------ Document excerpt ------

OJ Trial Witness Kato Kaelin in the News Again: The Word “Why?” Comes to Mind


Big week for Kato Kaelin. You remember him, right? He was the resident of OJ Simpson‘s Brentwood estate guest house which is a super-nice way of saying quasi-homeless-mooch type.

Anyway, he was recently quoted in the NY Post (so you know it’s true), saying “Yes, he did it.” He being OJ and it being the murder of Nicole Brown and Ron Goldman.

Of course, that begs the question: why did Kato not speak up earlier?

“I was too scared. I was terrified. People hated me. I’ve been spat upon. They threw gum in my coffee.”

But I take issue with those reasons. I mean, first, people might have hated him, but I doubt it had anything to do with a crime. NO. People hated him because it’s patently unfair for anyone to have such kickass hair.

kato kaelin 05 OJ Trial Witness Kato Kaelin in the News Again: The Word Why? Comes to Mind

Don’t hate me ’cause I’m beautiful.

Though, now that I think about it — having hair that’s layered as perfectly as Kato’s probably is a crime, after all. At least it should be. And don’t even get me started on those highlights.

kato kaelin 04 e1348162591223 OJ Trial Witness Kato Kaelin in the News Again: The Word Why? Comes to Mind

PER. FECT.

Still, no one hated-hated him because of that. As for being spat upon, my four-year-old triplets spit on me every single day, and they don’t hate me. At least not yet. And call me crazy, but I always thought a little chewed-up Doublemint in a pipin’ hot cup of joe gave it a little zip. Given all that, I wasn’t so sure if I was buying that he actually said this.

And, in a shocking turn of events, it seems my skepticism was well founded. Because Kato came out and told TMZ that the entire story was garbage. (But, wait, it was the NY Post?!)

One thing he can’t deny, though, is anything he said on “The View” yesterday. Because, you know, it’s on TV and they record such things.

So what has Kato been up to, you might be wondering? Well, first off, he said that ever since the Green Bay Packers won the Super Bowl, his life has been “crazy great.” (Totally buying the crazy part.) Apparently he’s got a game show in the works which was the perfect segue for the requisite so you got your own house now? joke. (Seriously, Sherri, strong work. Do you write that shit or just make it up as you go along?)

------

● **Problems and tasks**
1. Please write out the part of the Kato Kaelin post that begins at the words "Of course, that" and stops after "on those highlights.".
2. List each sentence Kato gives in his quoted answer, in the Kato Kaelin post, to the question of why he did not speak up earlier.
You won't need the listing after this point.

------ Collected material ------

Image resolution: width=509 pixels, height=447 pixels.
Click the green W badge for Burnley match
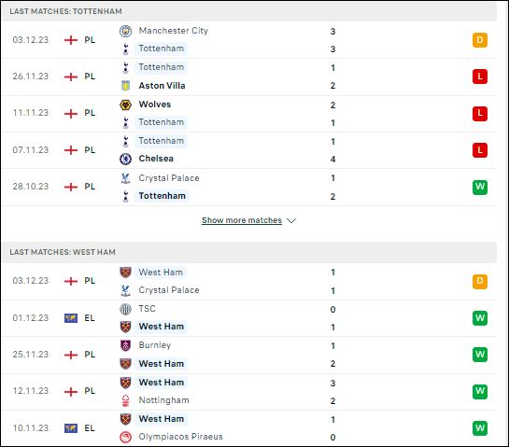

------

● **Answer set**
1.
Of course, that begs the question: why did Kato not speak up earlier?

“I was too scared. I was terrified. People hated me. I’ve been spat upon. They threw gum in my coffee.”

But I take issue with those reasons. I mean, first, people might have hated him, but I doubt it had anything to do with a crime. NO. People hated him because it’s patently unfair for anyone to have such kickass hair.

kato kaelin 05 OJ Trial Witness Kato Kaelin in the News Again: The Word Why? Comes to Mind

Don’t hate me ’cause I’m beautiful.

Though, now that I think about it — having hair that’s layered as perfectly as Kato’s probably is a crime, after all. At least it should be. And don’t even get me started on those highlights.

2.
- I was too scared.
- I was terrified.
- People hated me.
- I've been spat upon.
- They threw gum in my coffee.